FAA and Massport Responsibilities
The FAA’s primary mission is to provide the safest, most efficient aerospace system in the world. Everyday, FAA air traffic personnel and pilots coordinate to determine runway use and flight path(s) for a particular flight based on weather conditions.
The federal government also regulates the manufacture and use of aircraft. Some aircraft inherently make more noise than others, but technology continues to improve the noise performance of new airplanes. Since 1969, federal legislation has periodically required more stringent noise standards for new aircraft and has phased out use of some of the oldest, noisiest aircraft nationally, unless retrofitted with hush kits. (See "Federal Regulations" below).
Massport encourages flying techniques that minimize aircraft noise and its impact on communities (View Massport's
noise abatement recommendations). In 1980, Massport adopted regulations for Hanscom Field, which included a phase out of aircraft operations by some of the noisiest aircraft and a fee to discourage use of the airport during the nighttime hours.
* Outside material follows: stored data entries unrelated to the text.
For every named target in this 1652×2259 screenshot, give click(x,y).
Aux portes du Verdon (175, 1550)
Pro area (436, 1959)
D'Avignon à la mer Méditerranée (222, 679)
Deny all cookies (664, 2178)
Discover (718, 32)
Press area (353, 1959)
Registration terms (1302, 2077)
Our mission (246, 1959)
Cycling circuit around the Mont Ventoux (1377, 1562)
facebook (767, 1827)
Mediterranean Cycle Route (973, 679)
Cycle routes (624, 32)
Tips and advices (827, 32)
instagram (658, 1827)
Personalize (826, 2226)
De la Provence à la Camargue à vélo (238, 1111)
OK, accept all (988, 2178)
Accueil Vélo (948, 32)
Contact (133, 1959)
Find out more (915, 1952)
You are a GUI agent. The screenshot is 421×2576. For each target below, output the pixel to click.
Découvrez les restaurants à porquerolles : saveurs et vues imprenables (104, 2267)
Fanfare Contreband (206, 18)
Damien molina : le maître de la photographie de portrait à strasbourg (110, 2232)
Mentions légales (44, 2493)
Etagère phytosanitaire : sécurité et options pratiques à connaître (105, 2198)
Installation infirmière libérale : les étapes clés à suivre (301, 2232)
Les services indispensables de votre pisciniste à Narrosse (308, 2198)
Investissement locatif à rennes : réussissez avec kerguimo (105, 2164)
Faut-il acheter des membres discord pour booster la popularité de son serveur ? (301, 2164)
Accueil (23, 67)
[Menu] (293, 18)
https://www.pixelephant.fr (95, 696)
Federal Regulations
The FAA first issued noise standards for civil aircraft in 1969, when regulations established that minimum noise performance levels be demonstrated for new turbojet and transport category large airplane designs.
Over the years, the FAA has also adopted regulations that phase out the use of Stage 1 and 2 aircraft weighing more than 75,000 pounds. In 2012, Congress passed the FAA Modernization and Reform Act, which includes the phase out of all Stage 2 aircraft. All aircraft are required to comply with Stage 3 noise levels as of December 31, 2015.
The FAA regulates air traffic, including altitude. An aircraft being flown using Instrument Flight Rules (IFR) must follow instructions given by the FAA for the particular flight. During instrument meteorological conditions, aircraft must approach the airport using the instrument approach system that is available for the runway being used. Instrument approaches are designed to provide lateral and vertical guidance to the runway threshold, while FAA air traffic controllers ensure appropriate aircraft spacing. Aircraft executing a full instrument approach are vectored to a point on the final approach.
During visual meteorological conditions, aircraft may be authorized to fly a visual approach to the airport. When that happens, the pilot navigates on his/her own to the runway and spaces his/her aircraft to follow traffic as dictated by controllers in the airport traffic control tower.
Visual Flight Rule (VFR)
Traffic generates fluid flight patterns at Hanscom. If an aircraft is being flown VFR, the pilot must communicate with the FAA tower when in controlled airspace, but the pilot has more flexibility than when flying IFR. Both IFR and VFR departures tend to fan out from the end of the runway.
Historically air traffic controllers have relied on radar (Radio Detection and Ranging) for aircraft surveillance. Radar has been upgraded through the years, but is still relatively expensive and has limitations, including line-of-site only surveillance and accuracy decreases with distance. The terminal radar at Logan International Airport (BOS) is the closest to Hanscom Field (BED) and provides the best surveillance due to its proximity. View more information about
Surveillance Radar. Overflights
Routinely there are non-Hanscom related flights that fly over the Hanscom area. These may be Logan flights, or aircraft that may be flying between two other airports.